By these observations I intend no criticism of my colleagues on either this court or the circuit court, both of whom undertook this important matter in a considered, professional manner while under severe time restraints. However, neither the presumption of correctness in favor of a lower court’s ruling nor the abuse of discretion standard of review authorize an appellate court to accept findings that are at odds with uncontested facts in the record.

. On the other hand, the courts have long recognized that the medical risks associated with a first trimester termination are less or no greater than those attendant to childbirth. See Roe v. Wade, 410 U.S. at 163, 93 S.Ct. 705.

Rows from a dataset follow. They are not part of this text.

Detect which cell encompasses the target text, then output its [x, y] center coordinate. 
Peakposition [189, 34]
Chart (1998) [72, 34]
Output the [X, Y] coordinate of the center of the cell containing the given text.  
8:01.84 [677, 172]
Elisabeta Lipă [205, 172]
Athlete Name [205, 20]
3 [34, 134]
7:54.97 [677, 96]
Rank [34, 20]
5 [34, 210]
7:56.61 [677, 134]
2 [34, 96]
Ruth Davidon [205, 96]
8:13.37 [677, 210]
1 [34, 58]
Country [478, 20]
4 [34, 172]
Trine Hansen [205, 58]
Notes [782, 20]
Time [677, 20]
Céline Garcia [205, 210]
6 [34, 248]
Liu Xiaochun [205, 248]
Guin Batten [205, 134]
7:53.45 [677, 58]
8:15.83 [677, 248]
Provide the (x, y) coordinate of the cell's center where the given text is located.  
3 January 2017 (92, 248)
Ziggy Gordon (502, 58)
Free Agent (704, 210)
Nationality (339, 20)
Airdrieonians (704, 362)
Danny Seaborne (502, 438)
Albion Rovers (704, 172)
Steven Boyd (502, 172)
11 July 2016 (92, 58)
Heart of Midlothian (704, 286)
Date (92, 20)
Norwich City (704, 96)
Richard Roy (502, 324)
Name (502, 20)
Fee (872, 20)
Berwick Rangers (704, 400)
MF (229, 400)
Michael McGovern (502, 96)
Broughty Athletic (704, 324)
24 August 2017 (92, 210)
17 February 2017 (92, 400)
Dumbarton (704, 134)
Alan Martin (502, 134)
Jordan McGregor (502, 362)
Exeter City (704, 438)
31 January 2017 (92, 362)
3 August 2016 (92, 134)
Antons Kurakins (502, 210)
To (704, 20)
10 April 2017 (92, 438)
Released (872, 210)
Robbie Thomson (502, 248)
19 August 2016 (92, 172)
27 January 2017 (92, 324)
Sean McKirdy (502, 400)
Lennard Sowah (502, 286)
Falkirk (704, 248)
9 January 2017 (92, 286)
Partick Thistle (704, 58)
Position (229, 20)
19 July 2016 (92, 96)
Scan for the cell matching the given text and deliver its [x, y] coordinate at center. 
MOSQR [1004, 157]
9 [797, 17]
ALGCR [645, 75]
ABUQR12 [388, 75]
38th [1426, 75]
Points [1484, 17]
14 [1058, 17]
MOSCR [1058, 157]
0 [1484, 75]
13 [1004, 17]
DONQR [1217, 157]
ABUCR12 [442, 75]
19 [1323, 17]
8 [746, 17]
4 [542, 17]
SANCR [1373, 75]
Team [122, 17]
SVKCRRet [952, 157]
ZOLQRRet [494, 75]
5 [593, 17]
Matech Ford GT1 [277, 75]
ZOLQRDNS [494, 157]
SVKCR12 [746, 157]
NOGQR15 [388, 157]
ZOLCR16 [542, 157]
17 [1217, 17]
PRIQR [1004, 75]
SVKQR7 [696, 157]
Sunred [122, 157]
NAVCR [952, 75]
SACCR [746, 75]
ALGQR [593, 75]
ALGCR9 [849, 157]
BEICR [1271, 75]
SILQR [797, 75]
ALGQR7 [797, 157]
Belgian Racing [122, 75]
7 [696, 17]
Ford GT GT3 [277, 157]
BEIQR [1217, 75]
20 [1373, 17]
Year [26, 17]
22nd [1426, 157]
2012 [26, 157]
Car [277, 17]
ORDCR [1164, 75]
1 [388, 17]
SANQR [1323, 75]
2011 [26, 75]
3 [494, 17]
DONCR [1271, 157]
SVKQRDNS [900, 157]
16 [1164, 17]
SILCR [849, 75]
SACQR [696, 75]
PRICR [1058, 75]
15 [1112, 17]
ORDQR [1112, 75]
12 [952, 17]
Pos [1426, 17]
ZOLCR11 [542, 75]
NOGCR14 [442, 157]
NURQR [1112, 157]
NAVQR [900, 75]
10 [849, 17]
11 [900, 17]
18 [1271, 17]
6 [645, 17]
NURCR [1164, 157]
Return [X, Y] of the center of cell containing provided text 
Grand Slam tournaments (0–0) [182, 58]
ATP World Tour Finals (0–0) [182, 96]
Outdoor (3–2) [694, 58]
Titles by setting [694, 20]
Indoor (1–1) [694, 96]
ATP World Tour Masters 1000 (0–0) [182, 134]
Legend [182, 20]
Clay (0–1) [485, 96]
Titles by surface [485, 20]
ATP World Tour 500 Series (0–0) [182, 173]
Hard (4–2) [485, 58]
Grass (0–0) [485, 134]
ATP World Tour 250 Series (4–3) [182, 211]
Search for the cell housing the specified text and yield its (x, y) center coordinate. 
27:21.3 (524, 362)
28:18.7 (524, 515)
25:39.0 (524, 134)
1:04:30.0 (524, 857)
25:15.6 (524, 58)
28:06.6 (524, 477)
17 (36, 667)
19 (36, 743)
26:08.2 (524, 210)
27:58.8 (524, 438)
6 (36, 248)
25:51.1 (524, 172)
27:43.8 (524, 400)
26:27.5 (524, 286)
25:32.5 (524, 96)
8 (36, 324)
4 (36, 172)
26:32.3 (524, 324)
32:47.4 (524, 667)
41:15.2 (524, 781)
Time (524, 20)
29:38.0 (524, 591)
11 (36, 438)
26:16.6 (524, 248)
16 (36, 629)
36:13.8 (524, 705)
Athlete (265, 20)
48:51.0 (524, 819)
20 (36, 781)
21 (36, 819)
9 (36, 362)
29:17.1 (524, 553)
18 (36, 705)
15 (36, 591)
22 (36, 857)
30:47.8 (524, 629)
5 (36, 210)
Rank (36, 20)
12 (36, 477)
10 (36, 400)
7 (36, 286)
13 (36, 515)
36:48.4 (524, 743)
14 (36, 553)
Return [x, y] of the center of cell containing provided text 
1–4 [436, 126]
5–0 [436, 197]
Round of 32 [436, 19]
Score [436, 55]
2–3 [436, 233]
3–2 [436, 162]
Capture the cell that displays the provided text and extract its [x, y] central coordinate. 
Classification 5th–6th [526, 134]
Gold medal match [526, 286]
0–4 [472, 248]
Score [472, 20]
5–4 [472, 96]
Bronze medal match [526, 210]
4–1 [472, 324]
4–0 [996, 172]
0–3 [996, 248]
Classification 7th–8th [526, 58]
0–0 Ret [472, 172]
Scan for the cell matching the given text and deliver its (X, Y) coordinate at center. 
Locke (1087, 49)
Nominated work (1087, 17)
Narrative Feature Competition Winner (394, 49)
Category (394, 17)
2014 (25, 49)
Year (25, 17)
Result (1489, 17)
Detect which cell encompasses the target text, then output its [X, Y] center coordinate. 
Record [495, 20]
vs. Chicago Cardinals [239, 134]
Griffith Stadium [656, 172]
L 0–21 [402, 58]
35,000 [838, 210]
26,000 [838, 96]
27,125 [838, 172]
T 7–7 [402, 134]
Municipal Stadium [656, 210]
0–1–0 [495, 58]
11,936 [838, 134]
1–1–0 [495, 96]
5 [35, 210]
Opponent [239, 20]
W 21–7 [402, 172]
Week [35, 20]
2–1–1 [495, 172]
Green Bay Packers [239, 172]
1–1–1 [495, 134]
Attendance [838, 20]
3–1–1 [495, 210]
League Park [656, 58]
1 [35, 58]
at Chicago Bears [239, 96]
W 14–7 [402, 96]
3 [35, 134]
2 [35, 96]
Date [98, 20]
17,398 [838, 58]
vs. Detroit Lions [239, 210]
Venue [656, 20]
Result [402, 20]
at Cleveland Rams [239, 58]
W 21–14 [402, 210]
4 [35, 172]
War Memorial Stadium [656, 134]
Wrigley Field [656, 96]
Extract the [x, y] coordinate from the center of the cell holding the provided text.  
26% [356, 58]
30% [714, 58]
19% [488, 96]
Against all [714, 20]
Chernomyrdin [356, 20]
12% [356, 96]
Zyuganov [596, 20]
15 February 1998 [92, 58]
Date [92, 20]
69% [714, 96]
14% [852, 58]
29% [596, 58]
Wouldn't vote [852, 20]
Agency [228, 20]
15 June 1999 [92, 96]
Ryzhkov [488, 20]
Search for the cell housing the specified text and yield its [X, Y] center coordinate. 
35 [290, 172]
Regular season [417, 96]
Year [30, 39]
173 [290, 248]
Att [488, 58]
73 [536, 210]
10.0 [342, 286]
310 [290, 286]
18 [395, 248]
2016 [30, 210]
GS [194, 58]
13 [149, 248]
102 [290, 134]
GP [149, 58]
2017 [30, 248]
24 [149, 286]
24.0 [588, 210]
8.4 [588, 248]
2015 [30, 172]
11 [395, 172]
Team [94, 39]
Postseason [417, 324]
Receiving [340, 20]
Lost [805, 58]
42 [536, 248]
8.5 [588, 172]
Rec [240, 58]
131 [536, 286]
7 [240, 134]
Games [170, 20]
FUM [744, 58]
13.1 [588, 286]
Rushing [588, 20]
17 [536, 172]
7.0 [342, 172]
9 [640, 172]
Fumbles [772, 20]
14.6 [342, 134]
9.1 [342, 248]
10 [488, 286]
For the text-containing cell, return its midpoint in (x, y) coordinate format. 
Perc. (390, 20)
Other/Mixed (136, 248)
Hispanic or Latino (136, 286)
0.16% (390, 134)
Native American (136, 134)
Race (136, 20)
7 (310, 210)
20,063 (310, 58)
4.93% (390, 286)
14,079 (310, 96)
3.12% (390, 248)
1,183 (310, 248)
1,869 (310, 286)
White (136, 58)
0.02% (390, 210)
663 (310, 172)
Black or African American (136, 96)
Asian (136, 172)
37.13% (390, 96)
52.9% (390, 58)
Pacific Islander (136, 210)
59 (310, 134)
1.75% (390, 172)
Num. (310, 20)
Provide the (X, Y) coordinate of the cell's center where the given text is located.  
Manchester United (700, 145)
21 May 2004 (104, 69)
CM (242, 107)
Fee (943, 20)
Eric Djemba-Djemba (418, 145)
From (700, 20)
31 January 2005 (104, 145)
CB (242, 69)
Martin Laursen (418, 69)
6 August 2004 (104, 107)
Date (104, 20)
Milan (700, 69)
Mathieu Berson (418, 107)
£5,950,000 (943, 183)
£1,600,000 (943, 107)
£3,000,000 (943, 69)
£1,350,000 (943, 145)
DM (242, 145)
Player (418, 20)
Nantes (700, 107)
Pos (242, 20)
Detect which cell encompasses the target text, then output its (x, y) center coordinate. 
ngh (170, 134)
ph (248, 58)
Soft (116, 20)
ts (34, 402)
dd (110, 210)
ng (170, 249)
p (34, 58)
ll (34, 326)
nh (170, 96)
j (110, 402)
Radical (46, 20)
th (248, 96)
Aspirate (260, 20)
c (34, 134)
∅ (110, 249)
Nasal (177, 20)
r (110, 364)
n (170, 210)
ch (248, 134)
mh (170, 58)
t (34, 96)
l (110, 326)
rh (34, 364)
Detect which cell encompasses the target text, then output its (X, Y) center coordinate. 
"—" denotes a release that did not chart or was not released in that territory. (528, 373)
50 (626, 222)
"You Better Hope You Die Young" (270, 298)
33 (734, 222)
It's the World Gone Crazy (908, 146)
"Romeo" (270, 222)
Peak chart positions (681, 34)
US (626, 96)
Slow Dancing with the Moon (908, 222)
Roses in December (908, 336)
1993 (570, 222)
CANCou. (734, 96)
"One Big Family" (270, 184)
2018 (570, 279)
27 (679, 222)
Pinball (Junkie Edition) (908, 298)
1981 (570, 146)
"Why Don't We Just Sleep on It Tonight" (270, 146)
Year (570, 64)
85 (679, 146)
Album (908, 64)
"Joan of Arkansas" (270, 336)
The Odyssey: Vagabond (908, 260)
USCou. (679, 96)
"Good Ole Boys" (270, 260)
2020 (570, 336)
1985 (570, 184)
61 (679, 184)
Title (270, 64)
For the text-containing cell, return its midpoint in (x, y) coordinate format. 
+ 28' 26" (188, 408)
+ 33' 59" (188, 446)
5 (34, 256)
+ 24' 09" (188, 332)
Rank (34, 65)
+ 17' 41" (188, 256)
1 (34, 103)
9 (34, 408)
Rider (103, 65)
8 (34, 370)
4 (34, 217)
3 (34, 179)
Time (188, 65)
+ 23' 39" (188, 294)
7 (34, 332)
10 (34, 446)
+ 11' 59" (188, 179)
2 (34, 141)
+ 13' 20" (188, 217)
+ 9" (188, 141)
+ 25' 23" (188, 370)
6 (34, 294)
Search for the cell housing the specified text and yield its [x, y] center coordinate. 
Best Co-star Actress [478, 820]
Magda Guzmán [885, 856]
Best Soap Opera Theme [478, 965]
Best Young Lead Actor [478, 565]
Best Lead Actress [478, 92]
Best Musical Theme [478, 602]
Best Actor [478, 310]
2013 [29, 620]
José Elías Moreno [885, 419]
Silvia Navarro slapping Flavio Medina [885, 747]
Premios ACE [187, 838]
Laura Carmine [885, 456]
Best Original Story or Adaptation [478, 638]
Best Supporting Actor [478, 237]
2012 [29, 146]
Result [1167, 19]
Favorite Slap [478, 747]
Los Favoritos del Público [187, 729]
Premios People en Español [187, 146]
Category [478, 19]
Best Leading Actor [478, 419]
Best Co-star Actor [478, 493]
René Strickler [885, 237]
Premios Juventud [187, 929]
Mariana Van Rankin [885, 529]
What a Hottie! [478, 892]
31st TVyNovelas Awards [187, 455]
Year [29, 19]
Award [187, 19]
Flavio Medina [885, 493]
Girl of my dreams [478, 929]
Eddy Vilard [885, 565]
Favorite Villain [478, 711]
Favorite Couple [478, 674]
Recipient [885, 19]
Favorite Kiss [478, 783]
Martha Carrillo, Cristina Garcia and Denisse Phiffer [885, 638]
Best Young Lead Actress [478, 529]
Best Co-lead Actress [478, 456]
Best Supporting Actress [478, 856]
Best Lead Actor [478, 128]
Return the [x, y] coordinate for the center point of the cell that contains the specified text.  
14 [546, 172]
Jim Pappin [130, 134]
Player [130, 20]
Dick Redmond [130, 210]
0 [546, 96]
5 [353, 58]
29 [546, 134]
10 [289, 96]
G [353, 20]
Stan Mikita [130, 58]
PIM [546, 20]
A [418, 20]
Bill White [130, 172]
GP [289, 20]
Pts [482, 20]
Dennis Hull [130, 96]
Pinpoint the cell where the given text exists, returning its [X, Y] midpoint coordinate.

Moreover, after conducting a comprehensive review of credible studies, the American Psychological Association Task Force on Mental Health and Abortion reported that

the prevalence of mental health problems observed among women in the United States who had a single, legal, first-trimester abortion for nontherapeutic reasons appeared to be consistent with normative rates of comparable mental health prob*892lems in the general population of women in the United States. Consider, for example, the overall prevalence of depression among women in the [National Longitudinal Survey of Youth: 1992], a longitudinal national survey of a cohort of men and women aged 14-21 years in 1979. Among all women in the NLSY, irrespective of reproductive history and without controlling for any covari-ates, 22% met criteria for depression in 1992 (i.e., scored above the clinical cutoff on the CES-D). Among women who reported one abortion, the corresponding percentage was 23%.
American Psychological Association, Task Force on Mental Health and Abortion, Report of the Task Force on Mental Health and Abortion at 91 (2008). The APA Task Force concluded that “among women who have a single, legal, first-trimester abortion of an unplanned pregnancy for nontherapeutic reasons, the relative risks of mental health problems are no greater than the risks among women who deliver an unplanned pregnancy.” Report of the Task Force at 92.